Mack Avenue is also a MAJOR sponsor, underwriter, and talent provider of the Detroit Jazz Festival. So they ain't Concord.

Posted

In the meanwhile the guys at the Hoffman Board keep on going guessing whetether it's AAA or semi AAA, a little AAA, mostly AAA, very AAA or not AAA at all. If it's taken directly from the master tape, indirectly taken from the master tapes, taken from a copy tape or......

It must be hard if that's you're minimum standard for buying music. You might miss a lot of good music.

Posted
2 hours ago, Pim said:

In the meanwhile the guys at the Hoffman Board keep on going guessing whetether it's AAA or semi AAA, a little AAA, mostly AAA, very AAA or not AAA at all. If it's taken directly from the master tape, indirectly taken from the master tapes, taken from a copy tape or......

It must be hard if that's you're minimum standard for buying music. You might miss a lot of good music.

😂

Posted
5 hours ago, Pim said:

In the meanwhile the guys at the Hoffman Board keep on going guessing whetether it's AAA or semi AAA, a little AAA, mostly AAA, very AAA or not AAA at all. If it's taken directly from the master tape, indirectly taken from the master tapes, taken from a copy tape or......

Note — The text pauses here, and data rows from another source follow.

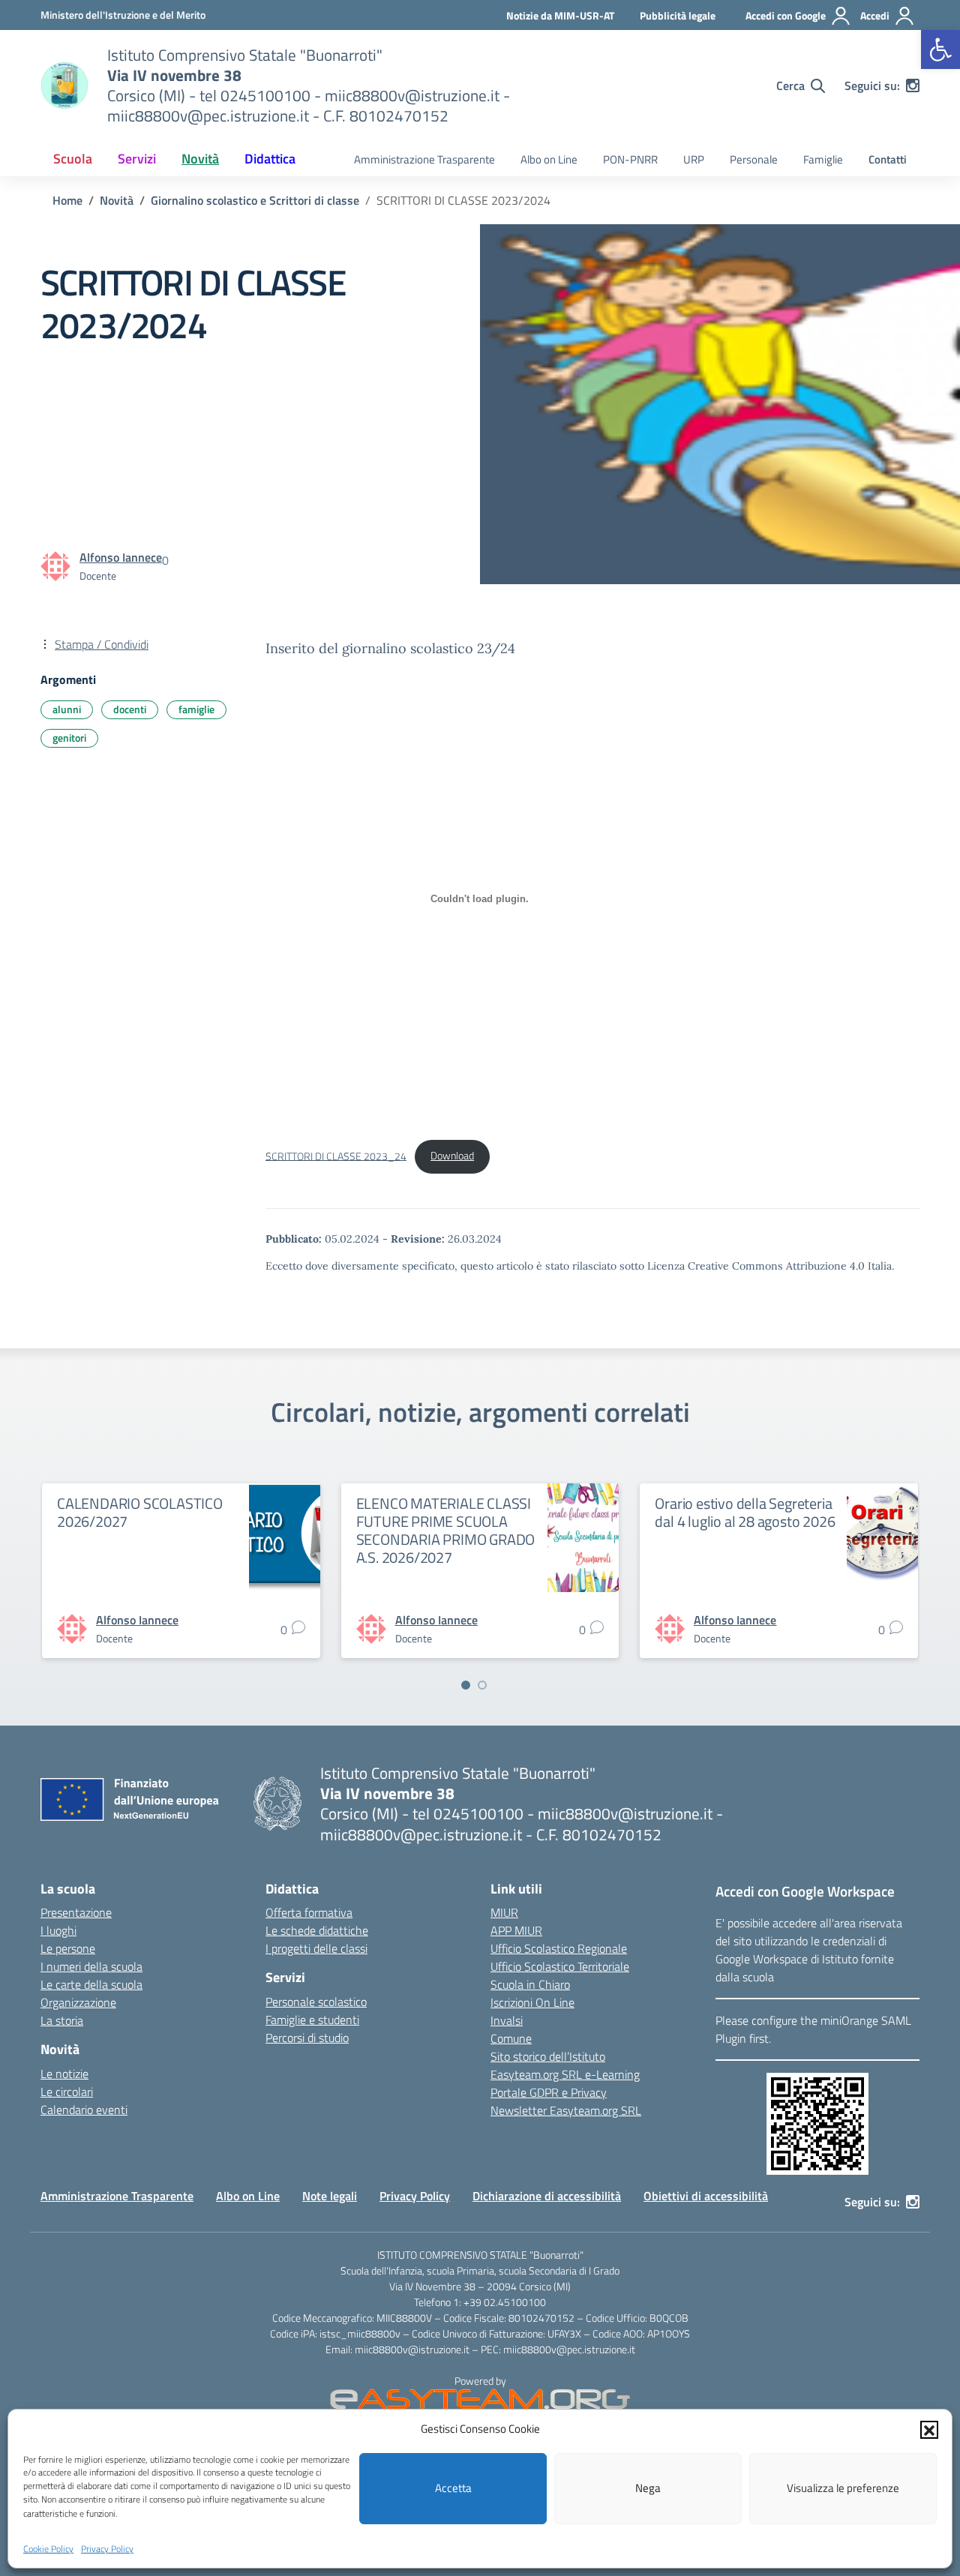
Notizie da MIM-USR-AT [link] (560, 15)
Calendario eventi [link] (84, 2110)
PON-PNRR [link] (630, 159)
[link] (940, 49)
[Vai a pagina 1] (465, 1685)
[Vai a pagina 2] (482, 1685)
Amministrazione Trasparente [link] (424, 159)
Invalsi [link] (506, 2020)
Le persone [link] (67, 1948)
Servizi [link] (137, 158)
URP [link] (693, 159)
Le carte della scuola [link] (91, 1984)
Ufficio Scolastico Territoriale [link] (559, 1966)
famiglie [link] (196, 709)
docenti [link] (129, 709)
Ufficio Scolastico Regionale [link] (558, 1948)
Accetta (453, 2488)
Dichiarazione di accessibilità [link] (546, 2196)
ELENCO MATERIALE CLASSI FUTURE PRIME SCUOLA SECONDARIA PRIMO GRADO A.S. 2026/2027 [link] (446, 1530)
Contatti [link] (887, 159)
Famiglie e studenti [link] (312, 2020)
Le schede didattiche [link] (317, 1930)
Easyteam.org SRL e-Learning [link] (565, 2074)
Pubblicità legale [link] (678, 15)
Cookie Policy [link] (48, 2549)
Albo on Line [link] (549, 159)
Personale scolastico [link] (316, 2002)
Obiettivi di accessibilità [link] (706, 2196)
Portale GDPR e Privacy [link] (548, 2092)
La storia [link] (61, 2020)
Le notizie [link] (64, 2074)
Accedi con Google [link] (786, 15)
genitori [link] (69, 737)
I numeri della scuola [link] (91, 1966)
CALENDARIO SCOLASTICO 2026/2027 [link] (140, 1512)
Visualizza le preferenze (843, 2488)
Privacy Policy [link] (107, 2549)
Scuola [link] (72, 158)
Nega (648, 2488)
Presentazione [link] (76, 1912)
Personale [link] (754, 159)
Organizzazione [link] (78, 2002)
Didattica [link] (270, 158)
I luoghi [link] (58, 1930)
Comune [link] (511, 2038)
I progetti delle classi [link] (317, 1948)
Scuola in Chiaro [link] (530, 1984)
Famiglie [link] (823, 159)
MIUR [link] (504, 1912)
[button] (929, 2429)
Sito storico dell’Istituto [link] (547, 2056)
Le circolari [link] (66, 2092)
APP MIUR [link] (516, 1930)
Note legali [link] (329, 2196)
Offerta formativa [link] (309, 1912)
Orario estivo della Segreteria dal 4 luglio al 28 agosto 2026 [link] (745, 1512)
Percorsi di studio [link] (307, 2038)
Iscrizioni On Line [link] (532, 2002)
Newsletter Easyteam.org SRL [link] (565, 2110)
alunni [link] (66, 709)
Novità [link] (200, 158)
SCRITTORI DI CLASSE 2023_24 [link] (336, 1155)
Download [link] (452, 1155)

It must be hard if that's you're minimum standard for buying music. You might miss a lot of good music.

Isn't that an audiophile forum (I don't visit)? I expect a predominance of that kind of discussion on a 'phile forum. [I'm sure there exist Hoffman posters who are less obsessed with AAA, but they'll be less visible.]

Posted
On 2/8/2025 at 1:40 AM, JSngry said:

Worth remembering that Strata-Eadt was actually on offshoot of Strata, which was a Detroit label whose own releases are highly overlooked today.

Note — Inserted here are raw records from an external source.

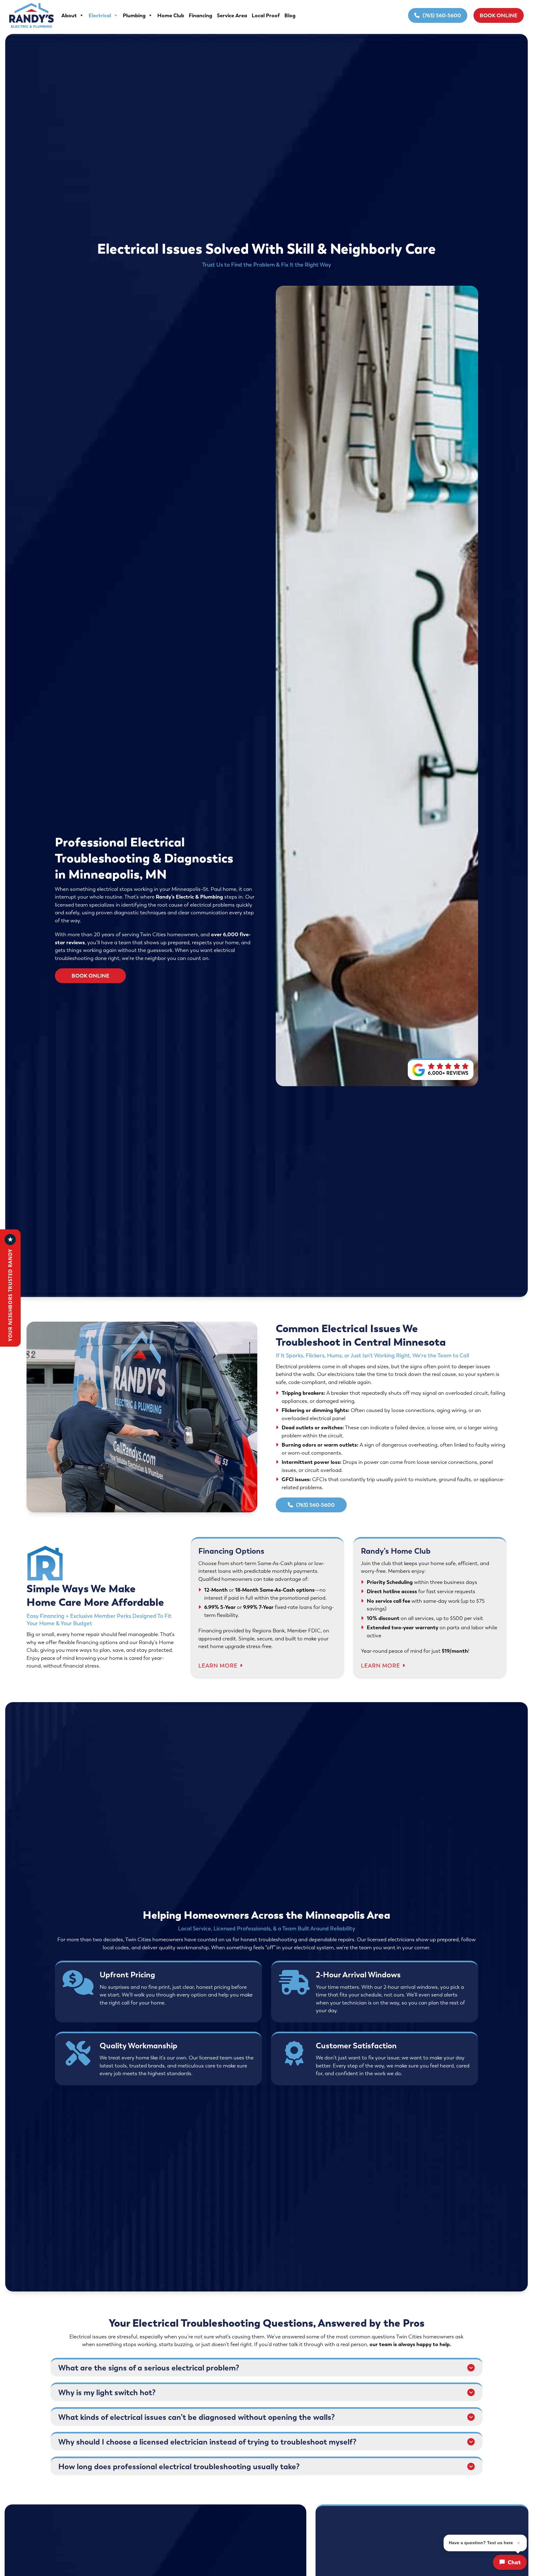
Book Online (499, 15)
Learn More (218, 1665)
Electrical (100, 15)
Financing (200, 15)
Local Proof (266, 15)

Also - some of these SE records were either owned outright by the artists or else reverted back to the artists.

Mack Avenue is also a MAJOR sponsor, underwriter, and talent provider of the Detroit Jazz Festival. So they ain't Concord.

There was a comprehensive Strata reissue campaign a few years ago,and I picked up several of them.  Mixed bag, but some gems by Kenny Cox, Bert Myrick (I owned that one back in the day on vinyl thanks to hearing it at Third Street Jazz), Lyman Woodward.   I am aware of the S-E albums reverting back to artists, remember Chuck sharing that several years ago on a board discussion.  Some of them (Fortune, Shirley Scott, Gil Scott-Heron, and others) have made it out on other stray reissues through the years in addition to the titles that Bellaphon released in the early 90's, which seems to correlate with the titles which appear to be part of this reissue campaign.  I fear that some of the other ones such as the Keno Duke/Jazz Contemporary titles, the Cosmic Twins, and the Mtume are not going to ever be available for reissue, which is a loss.

Posted

There was a sharity blog that had them all up for download. So nothing's going to disappear.

And some things...resonate better with the patina of age and such. They were songs from the underground then, they are even more that now.

If Keno Duke is not a ghost, who the hell is?

If Alke-Bulan is not a ritual from a distant ever-dimming age, nothing is.

For some things, restoration is vainglorious deception.

Posted
2 hours ago, JSngry said:

There was a sharity blog that had them all up for download. So nothing's going to disappear.

And some things...resonate better with the patina of age and such. They were songs from the underground then, they are even more that now.

If Keno Duke is not a ghost, who the hell is?

If Alke-Bulan is not a ritual from a distant ever-dimming age, nothing is.

For some things, restoration is vainglorious deception.

Different strokes for different folks 🙂.

Posted
14 hours ago, T.D. said:

Isn't that an audiophile forum (I don't visit)? I expect a predominance of that kind of discussion on a 'phile forum. [I'm sure there exist Hoffman posters who are less obsessed with AAA, but they'll be less visible.]

Yeah but lots of music lovers as well ;)

Posted

Alkebu-Lan is a record that never really jelled with me. It is murkily recorded and, to my dumb ears, the music and narration is average and almost self-parodic. I am happy to listen to it occasionally as a document of what the late 1060s and early 1970s was probably really like in jazz, but I've always been a bit confused by the reverence in which it is held.